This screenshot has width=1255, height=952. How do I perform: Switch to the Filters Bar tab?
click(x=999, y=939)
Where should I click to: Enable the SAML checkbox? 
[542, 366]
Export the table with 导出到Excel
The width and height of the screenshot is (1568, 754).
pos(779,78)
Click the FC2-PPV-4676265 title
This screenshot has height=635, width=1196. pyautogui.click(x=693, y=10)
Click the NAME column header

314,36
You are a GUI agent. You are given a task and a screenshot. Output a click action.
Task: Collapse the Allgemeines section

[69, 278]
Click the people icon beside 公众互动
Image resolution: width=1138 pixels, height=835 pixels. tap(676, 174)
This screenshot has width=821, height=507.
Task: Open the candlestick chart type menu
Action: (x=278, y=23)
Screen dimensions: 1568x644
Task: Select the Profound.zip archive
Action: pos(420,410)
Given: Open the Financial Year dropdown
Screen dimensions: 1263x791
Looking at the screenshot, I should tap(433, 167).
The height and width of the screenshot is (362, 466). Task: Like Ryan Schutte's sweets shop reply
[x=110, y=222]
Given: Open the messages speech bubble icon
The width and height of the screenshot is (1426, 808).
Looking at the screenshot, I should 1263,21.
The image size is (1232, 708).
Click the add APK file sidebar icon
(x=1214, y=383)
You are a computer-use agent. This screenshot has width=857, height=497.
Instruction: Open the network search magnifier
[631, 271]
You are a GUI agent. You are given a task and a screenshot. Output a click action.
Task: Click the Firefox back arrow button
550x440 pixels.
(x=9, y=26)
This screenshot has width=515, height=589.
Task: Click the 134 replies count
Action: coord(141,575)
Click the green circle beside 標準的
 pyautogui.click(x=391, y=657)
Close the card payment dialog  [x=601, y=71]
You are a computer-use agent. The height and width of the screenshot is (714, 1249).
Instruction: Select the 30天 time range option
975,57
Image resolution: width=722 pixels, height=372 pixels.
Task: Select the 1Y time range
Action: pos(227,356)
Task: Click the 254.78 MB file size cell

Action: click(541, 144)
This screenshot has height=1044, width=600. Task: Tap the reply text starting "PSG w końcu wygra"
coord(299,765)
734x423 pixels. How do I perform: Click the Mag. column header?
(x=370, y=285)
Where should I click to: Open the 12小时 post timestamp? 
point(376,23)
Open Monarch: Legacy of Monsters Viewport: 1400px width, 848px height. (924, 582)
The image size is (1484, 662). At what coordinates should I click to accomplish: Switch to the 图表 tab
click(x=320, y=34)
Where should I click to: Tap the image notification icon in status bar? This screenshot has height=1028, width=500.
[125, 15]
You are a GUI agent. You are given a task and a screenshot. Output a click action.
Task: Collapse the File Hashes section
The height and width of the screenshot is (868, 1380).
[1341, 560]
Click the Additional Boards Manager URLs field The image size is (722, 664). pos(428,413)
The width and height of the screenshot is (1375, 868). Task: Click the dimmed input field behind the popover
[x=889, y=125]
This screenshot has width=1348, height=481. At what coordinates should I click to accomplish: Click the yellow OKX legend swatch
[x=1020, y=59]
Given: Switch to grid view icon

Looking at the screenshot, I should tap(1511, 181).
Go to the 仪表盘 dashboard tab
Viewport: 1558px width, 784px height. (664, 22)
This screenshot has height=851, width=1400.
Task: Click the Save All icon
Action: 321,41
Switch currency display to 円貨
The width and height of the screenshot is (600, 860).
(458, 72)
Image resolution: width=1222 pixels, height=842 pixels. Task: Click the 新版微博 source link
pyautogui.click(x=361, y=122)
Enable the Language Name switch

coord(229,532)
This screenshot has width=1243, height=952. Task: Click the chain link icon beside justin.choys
- - -
Assignment — Please return the data above exactly as given.

The completed task —
This screenshot has width=1255, height=952. How do I perform: Switch to the Filters Bar tab?
click(x=999, y=939)
Where should I click to: Enable the SAML checkbox? 
[542, 366]
Export the table with 导出到Excel
The width and height of the screenshot is (1568, 754).
pos(779,78)
Click the FC2-PPV-4676265 title
This screenshot has height=635, width=1196. pyautogui.click(x=693, y=10)
Click the NAME column header

314,36
You are a GUI agent. You are given a task and a screenshot. Output a click action.
Task: Collapse the Allgemeines section

[69, 278]
Click the people icon beside 公众互动
Image resolution: width=1138 pixels, height=835 pixels. tap(676, 174)
This screenshot has width=821, height=507.
Task: Open the candlestick chart type menu
Action: (x=278, y=23)
Screen dimensions: 1568x644
Task: Select the Profound.zip archive
Action: pos(420,410)
Given: Open the Financial Year dropdown
Screen dimensions: 1263x791
Looking at the screenshot, I should tap(433, 167).
The height and width of the screenshot is (362, 466). Task: Like Ryan Schutte's sweets shop reply
[x=110, y=222]
Given: Open the messages speech bubble icon
The width and height of the screenshot is (1426, 808).
Looking at the screenshot, I should 1263,21.
The image size is (1232, 708).
Click the add APK file sidebar icon
(x=1214, y=383)
You are a computer-use agent. This screenshot has width=857, height=497.
Instruction: Open the network search magnifier
[631, 271]
You are a GUI agent. You are given a task and a screenshot. Output a click action.
Task: Click the Firefox back arrow button
550x440 pixels.
(x=9, y=26)
This screenshot has width=515, height=589.
Task: Click the 134 replies count
Action: coord(141,575)
Click the green circle beside 標準的
 pyautogui.click(x=391, y=657)
Close the card payment dialog  [x=601, y=71]
You are a computer-use agent. The height and width of the screenshot is (714, 1249).
Instruction: Select the 30天 time range option
975,57
Image resolution: width=722 pixels, height=372 pixels.
Task: Select the 1Y time range
Action: pos(227,356)
Task: Click the 254.78 MB file size cell

Action: click(541, 144)
This screenshot has height=1044, width=600. Task: Tap the reply text starting "PSG w końcu wygra"
coord(299,765)
734x423 pixels. How do I perform: Click the Mag. column header?
(x=370, y=285)
Where should I click to: Open the 12小时 post timestamp? 
point(376,23)
Open Monarch: Legacy of Monsters Viewport: 1400px width, 848px height. (924, 582)
The image size is (1484, 662). At what coordinates should I click to accomplish: Switch to the 图表 tab
click(x=320, y=34)
Where should I click to: Tap the image notification icon in status bar? This screenshot has height=1028, width=500.
[125, 15]
You are a GUI agent. You are given a task and a screenshot. Output a click action.
Task: Collapse the File Hashes section
The height and width of the screenshot is (868, 1380).
[1341, 560]
Click the Additional Boards Manager URLs field The image size is (722, 664). pos(428,413)
The width and height of the screenshot is (1375, 868). Task: Click the dimmed input field behind the popover
[x=889, y=125]
This screenshot has width=1348, height=481. At what coordinates should I click to accomplish: Click the yellow OKX legend swatch
[x=1020, y=59]
Given: Switch to grid view icon

Looking at the screenshot, I should tap(1511, 181).
Go to the 仪表盘 dashboard tab
Viewport: 1558px width, 784px height. (664, 22)
This screenshot has height=851, width=1400.
Task: Click the Save All icon
Action: 321,41
Switch currency display to 円貨
The width and height of the screenshot is (600, 860).
(458, 72)
Image resolution: width=1222 pixels, height=842 pixels. Task: Click the 新版微博 source link
pyautogui.click(x=361, y=122)
Enable the Language Name switch

coord(229,532)
This screenshot has width=1243, height=952. Task: Click the chain link icon beside justin.choys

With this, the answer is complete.